Full disclosure, I struggle sometimes with the one element of my work that I love the most: teaching improvisation.
The invite goes like this: “Come to my class on improvisation. Have some fun, learn communication tools, be better at communicating with others.”
The invite is followed by a look of horror on the person’s face.
As Alan Alda says, “We are not trying to turn people into comedians, but we are trying to teach them how to connect.”
And that is the key.
Earlier this Spring, I did a one hour session with a group of Pfizer project managers. They, like many others, weren’t sure what they were getting themselves into. They left saying: “In one hour I learned communication tools which I could take back to my team and apply the next day.”

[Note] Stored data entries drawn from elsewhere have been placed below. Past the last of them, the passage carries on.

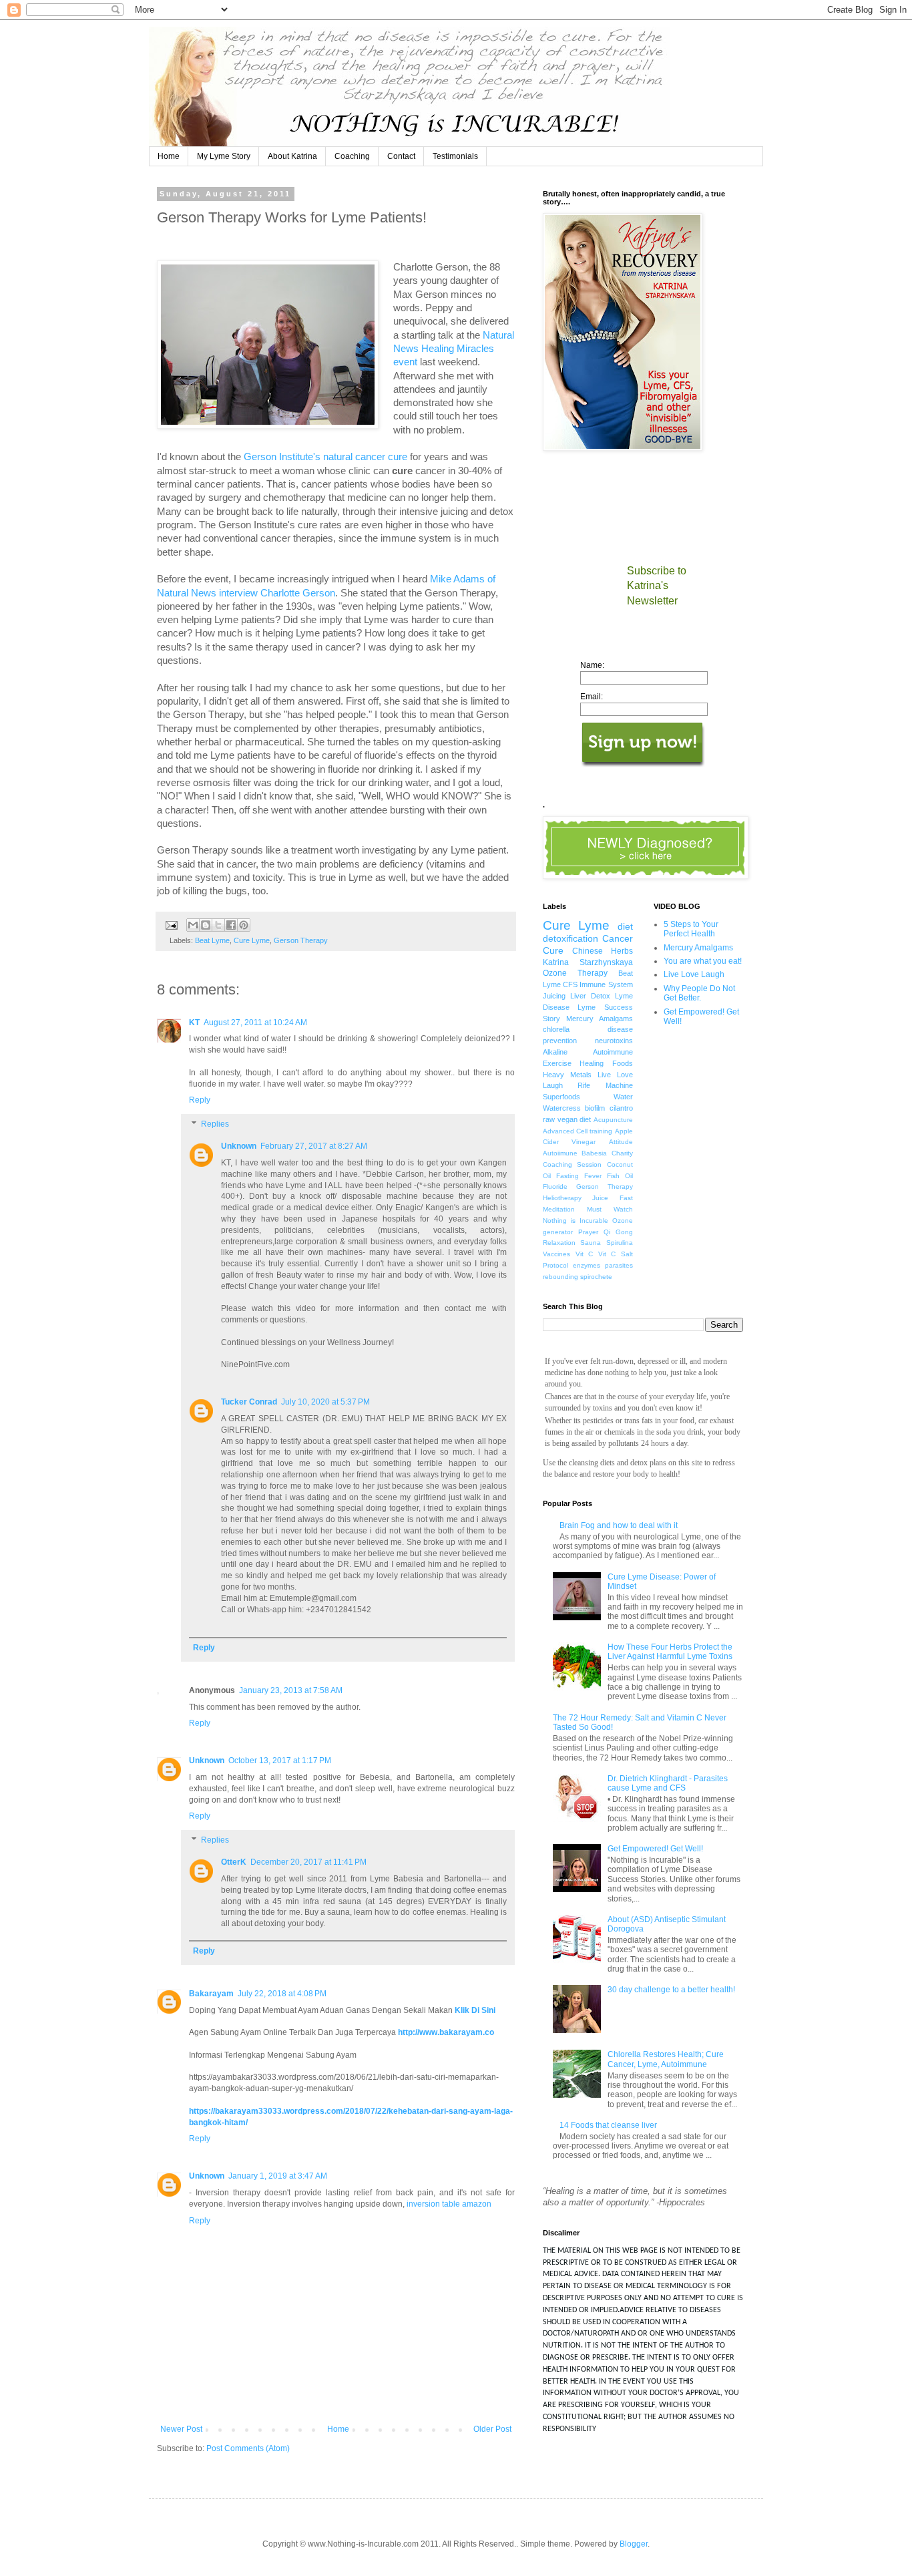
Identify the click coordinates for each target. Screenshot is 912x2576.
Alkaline (555, 1052)
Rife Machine (605, 1085)
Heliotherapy (562, 1198)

But here is the thing. I have been conducting some form of adult learning for more years, than I care to mention. (Ehm...) I have designed in-person and online training for Fortune 500 companies, graduate students at a major university and my own clients. The tool of improv cuts to the core and trains people how to focus, listen, think on their feet, and respond, quicker THAN ANY OTHER TOOL, I HAVE EVER SEEN!
And that is NOT an overstatement. And while you will learn from one session, it is truly a case of, "if one is good, more is better." Because the more you do it, the better you will become at focusing, listening, thinking on your feet, and responding.
And while it may not turn you into a performer, you will have a LOT OF FUN while you increase your focus, listening, thinking on your feet and responding skills.